Her lips drew up to one side in a chagrined expression and she sighed. “Rowan is better than I am, but I’m learning.”

Trey lost his smile, reality just sinking in. “So you don’t have control of your powers?” She could have dropped a building on the two of them while his mind was lost to everything except wanting her. Naked and hot.

“Don’t look at me that way. I’m not dangerous, just a half-bubble off sometimes,” she groused. “Back to the original topic. What do you know about Ekkbar?”

“Uh-uh. You were looking for him first. Why?”

Her smooth brow puckered in thought. “How did you know I was looking for him first?”

Damn. He’d screwed up. “I just know.”

“That will so not work right now.”

Might as well tell her. He’d have to at some point if they were going to catch this guy. “I had your phones tapped and heard you telling your sister you were going to find Ekkbar.”

“You what?” Sasha’s jaw dropped. She jumped out of the truck. Trey was right behind, trying to catch her. Leaves blasted away from the sidewalk, taking refuge in the gutter.

“Sasha, wait a minute.”

She rushed up the steps to her porch, shouting, “You tapped my phones? I know exactly what you are—a snoop. Go away.”

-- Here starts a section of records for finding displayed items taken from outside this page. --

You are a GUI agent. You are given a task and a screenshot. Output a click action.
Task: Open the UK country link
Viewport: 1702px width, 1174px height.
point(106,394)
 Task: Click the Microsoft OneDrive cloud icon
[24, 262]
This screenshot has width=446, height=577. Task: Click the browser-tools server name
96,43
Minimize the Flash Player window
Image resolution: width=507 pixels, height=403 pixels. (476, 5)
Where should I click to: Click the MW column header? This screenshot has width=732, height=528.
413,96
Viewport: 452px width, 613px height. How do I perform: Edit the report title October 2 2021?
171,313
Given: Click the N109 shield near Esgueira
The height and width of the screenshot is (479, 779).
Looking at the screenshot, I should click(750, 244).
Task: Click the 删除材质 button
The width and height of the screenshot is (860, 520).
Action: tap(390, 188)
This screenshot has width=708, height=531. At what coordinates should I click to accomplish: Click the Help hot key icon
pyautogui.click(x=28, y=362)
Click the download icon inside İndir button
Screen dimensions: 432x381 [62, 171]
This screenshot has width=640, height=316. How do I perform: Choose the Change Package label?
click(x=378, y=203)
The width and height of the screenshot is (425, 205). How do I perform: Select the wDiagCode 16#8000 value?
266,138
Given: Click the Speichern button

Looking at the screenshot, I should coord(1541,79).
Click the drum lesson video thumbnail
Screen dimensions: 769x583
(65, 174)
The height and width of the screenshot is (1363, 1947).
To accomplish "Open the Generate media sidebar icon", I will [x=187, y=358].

He snagged her an arm’s length from the door and wrapped her up from behind, her back to his front. She struggled, elbows digging into his side. “Stop it and let me explain.”

“There’s no explanation for spying on me, you bat dropping.”

“Bat dropping?” He started laughing. “You don’t boil lizard tongues and eyeballs in a big cauldron out back, do you?”